An Independent Expenditure Campaign that Backfired: Three Days Later, 8th Assembly District is Still a Stunner
[courtesy of California Progress Report]
By Doug Paul Davis
To illustrate how improbable Mariko Yamada's victory over Christopher Cabaldon was, let us recount a few key watermarks in the race.
Almost from the start, it seemed an uphill battle as Cabaldon had the audacity in January of 2007, weeks after Lois Wolk officially took office for her third and final term as Assemblywoman, there he stood in Yamada's home town with two of her colleagues, two members of the Davis City Council, two members of his own city council, and the Mayor of Woodland (and to boot Jeff Monroe was in uniform that day, but attended the event to show support for Cabaldon).
It seemed before Mariko Yamada even announced she was way behind and she never caught up (or so we thought).
To make matters worse, Yamada had turned off a large portion of her base in the Spring and Summer of 2007 with an ill-advised support (or at least non-opposition) to study areas on the Davis periphery.
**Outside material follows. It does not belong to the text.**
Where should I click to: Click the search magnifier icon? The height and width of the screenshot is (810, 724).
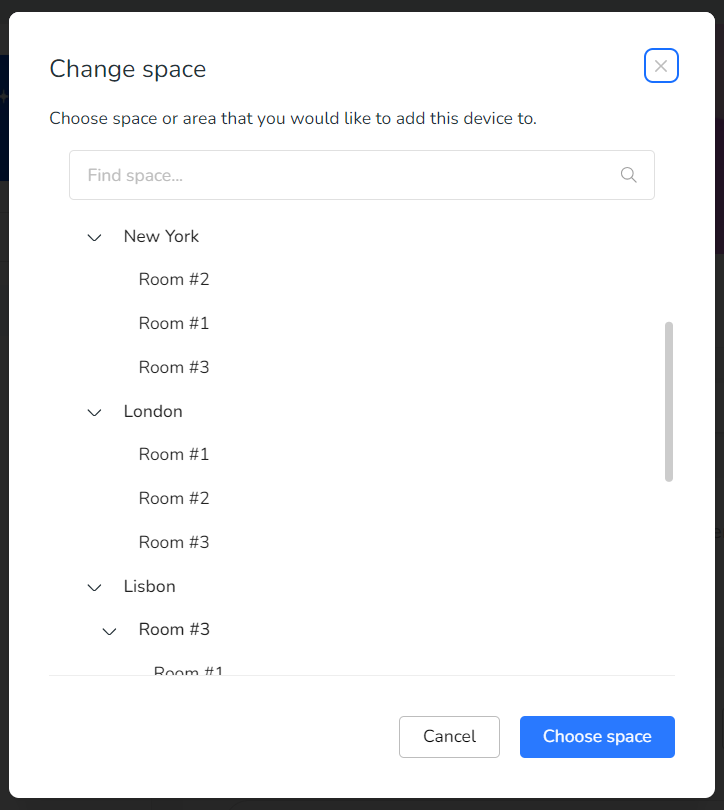click(628, 175)
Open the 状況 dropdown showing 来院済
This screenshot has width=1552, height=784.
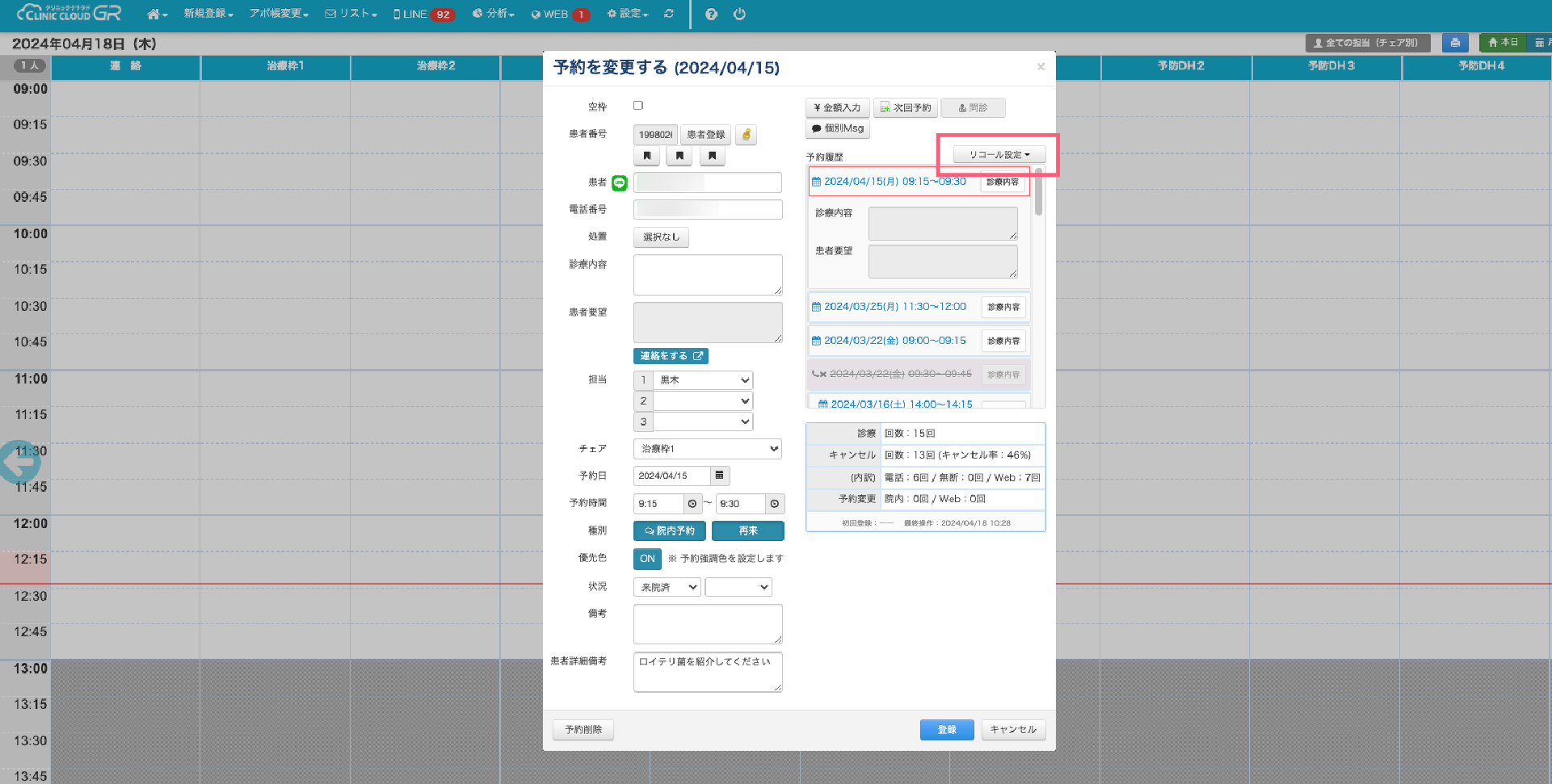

Large numbers of people who had been supporters of Yamada turned on her. There was talk of recall. A hundred people showed up for the County Supervisors meeting in July. Even the divided Davis City Council spoke with one voice.
In the winter of 2008, Cabaldon had engineered a seemingly easy victory for the party's endorsement. Even a few controversies at the pre-endorsement conference faded away to a resounding victory at the party convention.
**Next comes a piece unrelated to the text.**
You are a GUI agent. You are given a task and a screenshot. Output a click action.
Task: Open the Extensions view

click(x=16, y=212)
Later that same week sitting Assemblywoman Lois Wolk broke her official neutrality to back Christopher Cabaldon. He stood in Suisun City with his three predecessors Lois Wolk, Helen Thomson, and Tom Hannigan. It was the perfect photo-op.
You had dueling headquarter openings--a packed house for Cabaldon's opening while at the same time, Yamada had about 30 people for an envelope stuffing party.
Nearly every major elected official backed Cabaldon. Mayors, Yamada's own colleagues, Supervisors, School Board Members, past members of the legislature, the Democratic Party, everyone except for most of the major unions. But judging from the efforts of the unions at the party convention, that would not be a big deal.
But something happened to change all of this. If there was a villain in this stage it was EdVoice. There was a moment at the party convention that was almost a portent. After Cabaldon received a resounding victory in the 8th AD Caucus at the convention, the Yamada folks had a few hours to garner signatures to pull the nomination once again off of consent. But a group of people in orange shirts showed up and were very coy about who they were and they shadowed the Yamada people trying to dissuade delegates from signing up. It was a very creepy moment in the election.